En pleine crise dans le détroit d'Ormuz, la marine allemande a pris des mesures concrètes après une phase de planification : le chasseur de mines « Fulda » a quitté Kiel-Wik pour la Méditerranée, et le navire ravitailleur « Mosel » est retiré d'une mission de l'OTAN en mer Égée pour le soutenir. Les deux bâtiments rejoindront le Groupe de lutte contre les mines numéro 2 de l'OTAN, se tenant prêts à un éventuel déploiement dans le détroit sous réserve de l'approbation du Bundestag.
Le chasseur de mines « Fulda » a quitté la base navale de Kiel-Wik lundi avec environ 40 membres d'équipage, dont des plongeurs démineurs équipés de sonars et de drones sous-marins téléopérés, en direction de la Méditerranée.

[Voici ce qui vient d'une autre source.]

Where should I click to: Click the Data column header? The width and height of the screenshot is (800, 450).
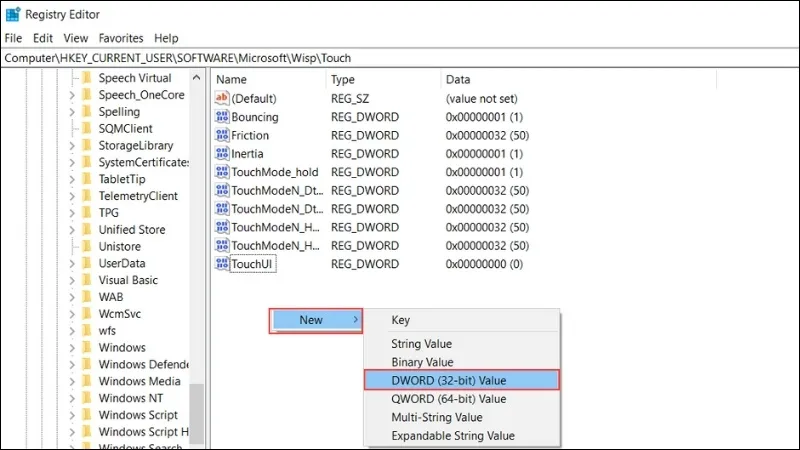click(458, 79)
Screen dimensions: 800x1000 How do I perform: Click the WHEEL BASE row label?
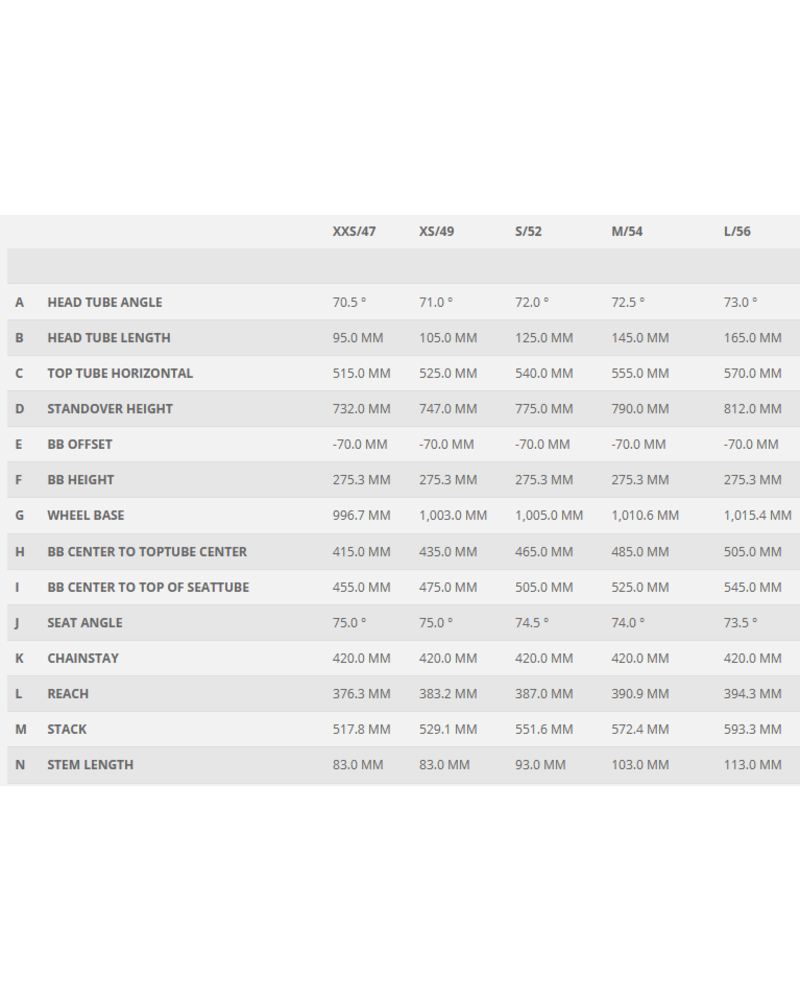pyautogui.click(x=85, y=515)
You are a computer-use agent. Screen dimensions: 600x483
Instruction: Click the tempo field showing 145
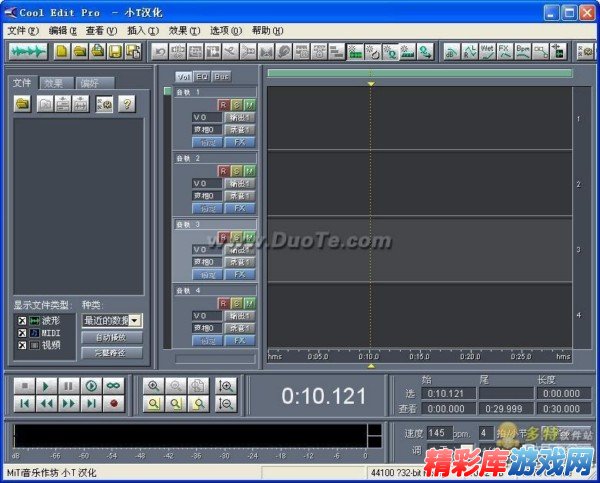tap(436, 432)
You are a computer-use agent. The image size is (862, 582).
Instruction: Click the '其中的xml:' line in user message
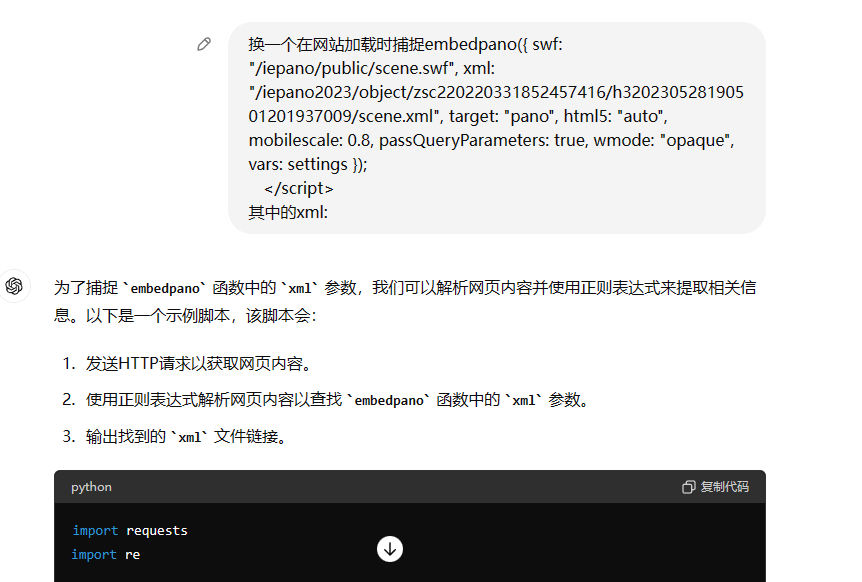point(288,211)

Le ministère fédéral de la Défense a annoncé que le ravitailleur « Mosel » mettrait prochainement fin à son rôle de soutien à l'OTAN en mer Égée pour assister le « Fulda ». Les deux navires sont affectés au Groupe de lutte contre les mines numéro 2 de l'OTAN. Cette décision fait suite à l'appel du vice-amiral Jan Christian Kaack en faveur d'une réaffectation des priorités et s'aligne sur les déclarations précédentes du ministre de la Défense Boris Pistorius concernant la planification, sous réserve de conditions préalables telles qu'un cessez-le-feu, une base juridique et un mandat du Bundestag.
« Le gouvernement fédéral est prêt à apporter une contribution substantielle et visible à une coalition internationale protégeant la liberté de navigation dans le détroit d'Ormuz », a déclaré le ministère.